The CPU may execute instructions out of order indeed, but that’s only when they’re independent. As long as the assembly is correct, we always got correct result.
Also, the solely purpose of the whole operation order thing is usually just to improve stability without losing too much performance. For example, when one translates a geometric primitive and its bounding box into another coordinate system, one usually want the bounding box to remain valid. If the operations are carried out in exactly similar manner (as written by the programmer), this is always true. But when the program meets an over-enthusiastic optimizing compiler, after some loop unrolling, *+ to mad, CSE and stuff, this may no longer hold. One would have to recompute the bounding box or add some annoying epsilon to keep the bounding box valid. Even worse, when the vertices of a single primitive are translated in different manner (even slight), it may become degenerate, and that would force us to put uber-costly degeneracy check everywhere. I don’t think this fall into the category of “not stable to be practical”.

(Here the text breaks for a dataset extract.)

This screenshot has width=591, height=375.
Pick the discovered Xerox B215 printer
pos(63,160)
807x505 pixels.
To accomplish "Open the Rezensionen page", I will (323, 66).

That’s what I once encountered in nvcc (I did the loop unrolling by hand, otherwise nvcc stores everything in local memory). Currently I’m able to get around this using volatile shared memory (nvcc still can’t compile my program with -Xopencc -O0), but I’d like to be sure about whether I’m going to meet similar problems in ptxas, or the driver (not very likely, I guess, but I still want to be sure).
I know compiler guys really love to do aggressive optimizations, but the 1st UIUC course of CUDA did mention the importance of correctness, right?
By the way, what do you mean by presorting?